Source code available on GitHub here: https://github.com/stevenkfirth/csvw_functions

Install from PyPi using command: pip install csvw_functions

Issues, Questions?

The CSVW standards represent a complex set of operations and there are likely to be a number of situations where things don't work as expected. When this happens...

Raise an issue on GitHub: https://github.com/stevenkfirth/csvw_functions/issues

Email the author: Steven Firth, s.k.firth@lboro.ac.uk

Quick Start

Access embedded metadata from CSV file

Let's say we have a CSV file with the contents...

# countries.csv
"country","country group","name (en)","name (fr)","name (de)","latitude","longitude"
"at","eu","Austria","Autriche","Österreich","47.6965545","13.34598005"
"be","eu","Belgium","Belgique","Belgien","50.501045","4.47667405"
"bg","eu","Bulgaria","Bulgarie","Bulgarien","42.72567375","25.4823218"

...and we'd like to extract information from the column headers in the form of a CSVW metadata JSON object. We would use the get_embedded_metadata function:

>>> import csvw_functions
>>> embedded_metadata = csvw_functions.get_embedded_metadata(
        'countries.csv',
        relative_path=True  # this means that the `url` property will contain a relative file path
        )
>>> print(embedded_metadata)
{
    "@context": "http://www.w3.org/ns/csvw",
    "tableSchema": {
        "columns": [
            {
                "titles": {
                    "und": [
                        "country"
                    ]
                },
                "name": "country"
            },
            {
                "titles": {
                    "und": [
                        "country group"
                    ]
                },
                "name": "country%20group"
            },
            {
                "titles": {
                    "und": [
                        "name (en)"
                    ]
                },
                "name": "name%20%28en%29"
            },
            {
                "titles": {
                    "und": [
                        "name (fr)"
                    ]
                },
                "name": "name%20%28fr%29"
            },
            {
                "titles": {
                    "und": [
                        "name (de)"
                    ]
                },
                "name": "name%20%28de%29"
            },
            {
                "titles": {
                    "und": [
                        "latitude"
                    ]
                },
                "name": "latitude"
            },
            {
                "titles": {
                    "und": [
                        "longitude"
                    ]
                },
                "name": "longitude"
            }
        ]
    },
    "url": "countries.csv"
}

(This example is taken from Section 1.3 of the CSVW Primer: https://www.w3.org/TR/tabular-data-primer/#column-info. Note the differences here including the addition of the name property and the titles property given as a list of undefined ('und') language strings.)
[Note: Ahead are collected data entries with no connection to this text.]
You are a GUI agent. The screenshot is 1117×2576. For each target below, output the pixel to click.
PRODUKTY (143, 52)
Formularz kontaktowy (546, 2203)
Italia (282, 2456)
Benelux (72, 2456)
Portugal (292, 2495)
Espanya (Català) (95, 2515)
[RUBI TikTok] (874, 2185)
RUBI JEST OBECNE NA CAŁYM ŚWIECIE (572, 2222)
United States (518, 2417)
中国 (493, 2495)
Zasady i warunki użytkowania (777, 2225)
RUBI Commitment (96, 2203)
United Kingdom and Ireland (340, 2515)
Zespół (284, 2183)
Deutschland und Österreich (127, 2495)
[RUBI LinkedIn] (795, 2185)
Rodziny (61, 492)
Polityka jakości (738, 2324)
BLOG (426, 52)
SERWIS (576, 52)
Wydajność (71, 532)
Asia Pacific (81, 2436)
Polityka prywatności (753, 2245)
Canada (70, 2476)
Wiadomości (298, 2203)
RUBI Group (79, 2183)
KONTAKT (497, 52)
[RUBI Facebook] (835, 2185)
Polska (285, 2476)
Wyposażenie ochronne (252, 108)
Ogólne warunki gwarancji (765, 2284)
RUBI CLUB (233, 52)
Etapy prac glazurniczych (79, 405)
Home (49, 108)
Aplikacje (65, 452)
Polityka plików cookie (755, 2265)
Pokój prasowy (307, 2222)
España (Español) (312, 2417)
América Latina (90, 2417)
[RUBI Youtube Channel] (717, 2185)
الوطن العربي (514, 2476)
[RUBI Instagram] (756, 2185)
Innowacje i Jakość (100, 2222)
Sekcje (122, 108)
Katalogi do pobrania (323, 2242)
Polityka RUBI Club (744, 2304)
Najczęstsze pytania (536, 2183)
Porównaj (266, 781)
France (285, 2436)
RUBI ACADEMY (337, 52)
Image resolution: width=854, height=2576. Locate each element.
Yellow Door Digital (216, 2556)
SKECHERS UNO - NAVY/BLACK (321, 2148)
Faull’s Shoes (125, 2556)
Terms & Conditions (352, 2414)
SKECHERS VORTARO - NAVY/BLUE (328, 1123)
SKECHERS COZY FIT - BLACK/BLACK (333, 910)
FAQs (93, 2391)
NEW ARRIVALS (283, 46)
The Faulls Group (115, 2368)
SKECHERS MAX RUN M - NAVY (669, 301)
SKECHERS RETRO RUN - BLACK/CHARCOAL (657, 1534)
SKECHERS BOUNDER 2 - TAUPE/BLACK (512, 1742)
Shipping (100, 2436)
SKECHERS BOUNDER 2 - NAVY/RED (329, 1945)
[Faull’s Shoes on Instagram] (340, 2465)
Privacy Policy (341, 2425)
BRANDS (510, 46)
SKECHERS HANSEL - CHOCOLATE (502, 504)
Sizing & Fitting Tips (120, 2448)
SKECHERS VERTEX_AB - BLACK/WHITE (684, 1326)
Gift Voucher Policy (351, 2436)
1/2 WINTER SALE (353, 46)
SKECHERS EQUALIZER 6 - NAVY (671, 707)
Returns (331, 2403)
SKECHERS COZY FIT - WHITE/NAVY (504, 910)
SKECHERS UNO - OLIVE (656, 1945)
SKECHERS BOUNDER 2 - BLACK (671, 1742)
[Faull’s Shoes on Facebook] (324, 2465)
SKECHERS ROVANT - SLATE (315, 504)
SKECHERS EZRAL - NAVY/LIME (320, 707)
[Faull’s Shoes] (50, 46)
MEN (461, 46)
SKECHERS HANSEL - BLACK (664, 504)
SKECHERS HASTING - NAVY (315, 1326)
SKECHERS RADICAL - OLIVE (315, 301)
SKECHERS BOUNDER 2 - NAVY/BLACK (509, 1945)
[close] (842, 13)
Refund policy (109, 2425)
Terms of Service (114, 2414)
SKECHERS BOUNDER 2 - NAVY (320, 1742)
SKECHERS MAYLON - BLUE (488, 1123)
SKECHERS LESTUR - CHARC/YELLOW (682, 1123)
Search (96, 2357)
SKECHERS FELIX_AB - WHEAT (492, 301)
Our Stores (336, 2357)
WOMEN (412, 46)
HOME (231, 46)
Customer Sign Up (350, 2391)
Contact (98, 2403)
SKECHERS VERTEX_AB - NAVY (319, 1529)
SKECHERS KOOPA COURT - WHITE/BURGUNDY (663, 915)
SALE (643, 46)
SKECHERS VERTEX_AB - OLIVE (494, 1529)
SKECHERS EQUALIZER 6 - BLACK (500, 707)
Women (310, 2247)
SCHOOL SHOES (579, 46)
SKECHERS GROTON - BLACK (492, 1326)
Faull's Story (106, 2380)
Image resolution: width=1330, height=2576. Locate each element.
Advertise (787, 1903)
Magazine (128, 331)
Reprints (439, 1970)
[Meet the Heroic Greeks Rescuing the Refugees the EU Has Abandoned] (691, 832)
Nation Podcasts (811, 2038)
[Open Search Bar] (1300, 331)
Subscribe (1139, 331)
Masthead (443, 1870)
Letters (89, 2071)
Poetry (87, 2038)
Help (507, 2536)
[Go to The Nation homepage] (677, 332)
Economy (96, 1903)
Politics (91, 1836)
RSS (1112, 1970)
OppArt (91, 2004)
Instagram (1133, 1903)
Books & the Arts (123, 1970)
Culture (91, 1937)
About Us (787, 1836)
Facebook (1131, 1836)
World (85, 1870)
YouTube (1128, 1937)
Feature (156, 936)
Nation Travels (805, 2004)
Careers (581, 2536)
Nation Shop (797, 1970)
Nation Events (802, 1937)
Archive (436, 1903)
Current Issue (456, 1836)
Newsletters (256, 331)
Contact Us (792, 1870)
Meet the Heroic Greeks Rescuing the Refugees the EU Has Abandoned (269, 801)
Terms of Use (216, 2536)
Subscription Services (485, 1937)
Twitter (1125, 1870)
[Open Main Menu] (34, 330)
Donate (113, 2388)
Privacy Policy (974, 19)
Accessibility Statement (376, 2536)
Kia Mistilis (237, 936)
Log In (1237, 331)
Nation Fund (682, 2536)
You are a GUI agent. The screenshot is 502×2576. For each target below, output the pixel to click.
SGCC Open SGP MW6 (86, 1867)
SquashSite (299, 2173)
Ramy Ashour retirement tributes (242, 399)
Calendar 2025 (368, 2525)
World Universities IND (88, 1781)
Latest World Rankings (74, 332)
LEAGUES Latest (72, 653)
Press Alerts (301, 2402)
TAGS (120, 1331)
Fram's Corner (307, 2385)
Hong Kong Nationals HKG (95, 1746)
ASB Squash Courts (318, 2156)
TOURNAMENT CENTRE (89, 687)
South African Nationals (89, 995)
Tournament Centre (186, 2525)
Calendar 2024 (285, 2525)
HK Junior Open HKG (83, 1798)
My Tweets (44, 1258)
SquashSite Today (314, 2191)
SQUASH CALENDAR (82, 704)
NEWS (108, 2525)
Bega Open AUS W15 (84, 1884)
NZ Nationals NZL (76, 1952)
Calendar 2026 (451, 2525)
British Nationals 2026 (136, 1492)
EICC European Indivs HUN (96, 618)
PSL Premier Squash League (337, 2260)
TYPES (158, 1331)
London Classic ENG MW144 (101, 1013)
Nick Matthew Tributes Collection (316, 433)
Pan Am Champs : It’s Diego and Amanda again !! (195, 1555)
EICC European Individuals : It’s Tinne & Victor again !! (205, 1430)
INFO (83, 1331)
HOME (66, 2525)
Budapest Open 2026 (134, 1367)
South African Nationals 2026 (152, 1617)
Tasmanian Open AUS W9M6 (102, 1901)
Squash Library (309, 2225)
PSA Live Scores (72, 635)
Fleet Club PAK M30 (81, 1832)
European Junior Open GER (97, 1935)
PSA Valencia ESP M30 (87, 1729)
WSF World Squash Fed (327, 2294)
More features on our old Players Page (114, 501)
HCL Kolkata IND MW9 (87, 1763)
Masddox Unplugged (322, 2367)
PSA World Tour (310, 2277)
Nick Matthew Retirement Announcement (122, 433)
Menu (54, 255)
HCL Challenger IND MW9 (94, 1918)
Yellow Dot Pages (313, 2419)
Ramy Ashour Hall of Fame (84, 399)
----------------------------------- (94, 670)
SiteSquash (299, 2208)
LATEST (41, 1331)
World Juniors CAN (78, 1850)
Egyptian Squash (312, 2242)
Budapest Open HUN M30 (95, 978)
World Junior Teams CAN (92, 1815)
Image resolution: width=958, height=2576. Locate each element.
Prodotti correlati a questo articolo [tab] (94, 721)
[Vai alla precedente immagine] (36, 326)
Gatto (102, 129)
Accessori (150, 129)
Convert CSVW file to JSON-LD

Let's say we have a CSVW metadata JSON file which references the countries.csv file...

{
  "@context": "http://www.w3.org/ns/csvw",
  "url": "countries.csv",
  "tableSchema": {
    "columns": [{
      "titles": "country"
    },{
      "titles": "country group"
    },{
      "titles": "name (en)",
      "lang": "en"
    },{
      "titles": "name (fr)",
      "lang": "fr"
    },{
      "titles": "name (de)",
      "lang": "de"
    },{
      "titles": "latitude",
      "datatype": "number"
    },{
      "titles": "longitude",
      "datatype": "number"
    }]
  }
}

... and we'd like to convert this to a dictionary in the form of JSON-LD data. Here we would use the create_annotated_table_group and create_json_ld functions:

>>> import csvw_functions
>>> annotated_table_group_dict = csvw_functions.create_annotated_table_group(
        input_file_path_or_url = 'countries-metadata.json'
        )
>>> json_ld = csvw_functions.create_json_ld(
        annotated_table_group_dict,
        mode='minimal'
        )
>>> print(json_ld)
[
    {
        "country": "at",
        "country group": "eu",
        "name (en)": "Austria",
        "name (fr)": "Autriche",
        "name (de)": "\u00d6sterreich",
        "latitude": 47.6965545,
        "longitude": 13.34598005
    },
    {
        "country": "be",
        "country group": "eu",
        "name (en)": "Belgium",
        "name (fr)": "Belgique",
        "name (de)": "Belgien",
        "latitude": 50.501045,
        "longitude": 4.47667405
    },
    {
        "country": "bg",
        "country group": "eu",
        "name (en)": "Bulgaria",
        "name (fr)": "Bulgarie",
        "name (de)": "Bulgarien",
        "latitude": 42.72567375,
        "longitude": 25.4823218
    }
]

(This example is taken from Section 4.2 of the CSVW Primer: https://www.w3.org/TR/tabular-data-primer/#transformation-values. Note here that the 'Ö' character is replaced by its Unicode equivalent.)

Convert CSVW file to RDF

Let's say we have the CSVW metadata JSON file and CSV file from the previous example, and we'd like to convert these to RDF data in Turtle notation. Now we would use the create_annotated_table_group and create_rdf functions:

>>> import csvw_functions
>>> from rdflib import Graph
>>> annotated_table_group_dict = csvw_functions.create_annotated_table_group(
        input_file_path_or_url = 'countries-metadata.json'
        )
>>> rdf_ntriples = csvw_functions.create_rdf( 
        annotated_table_group_dict,
        mode = 'minimal',
        local_path_replacement_url='http://example.org'  # use in place of the local file path.
        )
>>> rdf_ttl = Graph().parse(data = rdf_ntriples, format='ntriples').serialize(format = "ttl")
>>> print(rdf_ttl)  
@prefix ns1: <http://example.org/countries.csv#> .
@prefix xsd: <http://www.w3.org/2001/XMLSchema#> .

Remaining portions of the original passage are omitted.